ASSIGNED TASK: Without changing anything, reproduce every record below.
=== MATERIAL SUPPLIED ===
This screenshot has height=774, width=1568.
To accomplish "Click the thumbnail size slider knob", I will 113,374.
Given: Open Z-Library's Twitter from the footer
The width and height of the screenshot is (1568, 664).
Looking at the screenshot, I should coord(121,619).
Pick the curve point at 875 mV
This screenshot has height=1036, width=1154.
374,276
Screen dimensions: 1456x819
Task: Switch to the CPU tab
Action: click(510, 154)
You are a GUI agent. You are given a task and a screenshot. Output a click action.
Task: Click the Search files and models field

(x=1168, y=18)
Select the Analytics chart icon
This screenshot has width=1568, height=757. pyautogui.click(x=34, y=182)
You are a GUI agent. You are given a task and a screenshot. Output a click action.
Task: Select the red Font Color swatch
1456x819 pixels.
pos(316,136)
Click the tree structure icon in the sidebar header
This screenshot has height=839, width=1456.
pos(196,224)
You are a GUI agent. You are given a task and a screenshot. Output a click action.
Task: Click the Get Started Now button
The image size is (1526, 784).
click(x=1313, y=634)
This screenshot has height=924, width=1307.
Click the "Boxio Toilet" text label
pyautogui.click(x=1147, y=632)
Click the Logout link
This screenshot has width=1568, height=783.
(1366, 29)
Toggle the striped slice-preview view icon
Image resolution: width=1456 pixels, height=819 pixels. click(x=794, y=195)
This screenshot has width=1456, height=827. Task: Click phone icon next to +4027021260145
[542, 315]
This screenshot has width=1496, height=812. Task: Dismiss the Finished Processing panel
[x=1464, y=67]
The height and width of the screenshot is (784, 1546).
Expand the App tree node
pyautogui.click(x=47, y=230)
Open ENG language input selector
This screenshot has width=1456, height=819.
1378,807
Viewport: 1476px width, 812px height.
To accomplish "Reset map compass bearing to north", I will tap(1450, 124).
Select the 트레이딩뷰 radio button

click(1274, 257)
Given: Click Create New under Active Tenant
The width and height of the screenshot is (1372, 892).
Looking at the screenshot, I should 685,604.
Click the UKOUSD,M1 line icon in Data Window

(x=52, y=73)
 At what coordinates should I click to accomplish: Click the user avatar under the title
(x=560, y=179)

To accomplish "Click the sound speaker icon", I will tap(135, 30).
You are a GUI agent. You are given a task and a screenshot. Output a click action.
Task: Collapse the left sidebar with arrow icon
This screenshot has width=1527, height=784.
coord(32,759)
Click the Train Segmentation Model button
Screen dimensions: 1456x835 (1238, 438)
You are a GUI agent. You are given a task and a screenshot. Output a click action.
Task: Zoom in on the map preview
===
EXERCISE SOLUTION:
This screenshot has height=774, width=1568.
To accomplish "Click the thumbnail size slider knob", I will 113,374.
Given: Open Z-Library's Twitter from the footer
The width and height of the screenshot is (1568, 664).
Looking at the screenshot, I should coord(121,619).
Pick the curve point at 875 mV
This screenshot has height=1036, width=1154.
374,276
Screen dimensions: 1456x819
Task: Switch to the CPU tab
Action: click(510, 154)
You are a GUI agent. You are given a task and a screenshot. Output a click action.
Task: Click the Search files and models field

(x=1168, y=18)
Select the Analytics chart icon
This screenshot has width=1568, height=757. pyautogui.click(x=34, y=182)
You are a GUI agent. You are given a task and a screenshot. Output a click action.
Task: Select the red Font Color swatch
1456x819 pixels.
pos(316,136)
Click the tree structure icon in the sidebar header
This screenshot has height=839, width=1456.
pos(196,224)
You are a GUI agent. You are given a task and a screenshot. Output a click action.
Task: Click the Get Started Now button
The image size is (1526, 784).
click(x=1313, y=634)
This screenshot has height=924, width=1307.
Click the "Boxio Toilet" text label
pyautogui.click(x=1147, y=632)
Click the Logout link
This screenshot has width=1568, height=783.
(1366, 29)
Toggle the striped slice-preview view icon
Image resolution: width=1456 pixels, height=819 pixels. click(x=794, y=195)
This screenshot has width=1456, height=827. Task: Click phone icon next to +4027021260145
[542, 315]
This screenshot has width=1496, height=812. Task: Dismiss the Finished Processing panel
[x=1464, y=67]
The height and width of the screenshot is (784, 1546).
Expand the App tree node
pyautogui.click(x=47, y=230)
Open ENG language input selector
This screenshot has width=1456, height=819.
1378,807
Viewport: 1476px width, 812px height.
To accomplish "Reset map compass bearing to north", I will tap(1450, 124).
Select the 트레이딩뷰 radio button

click(1274, 257)
Given: Click Create New under Active Tenant
The width and height of the screenshot is (1372, 892).
Looking at the screenshot, I should 685,604.
Click the UKOUSD,M1 line icon in Data Window

(x=52, y=73)
 At what coordinates should I click to accomplish: Click the user avatar under the title
(x=560, y=179)

To accomplish "Click the sound speaker icon", I will tap(135, 30).
You are a GUI agent. You are given a task and a screenshot. Output a click action.
Task: Collapse the left sidebar with arrow icon
This screenshot has width=1527, height=784.
coord(32,759)
Click the Train Segmentation Model button
Screen dimensions: 1456x835 (1238, 438)
You are a GUI agent. You are given a task and a screenshot. Output a click action.
Task: Zoom in on the map preview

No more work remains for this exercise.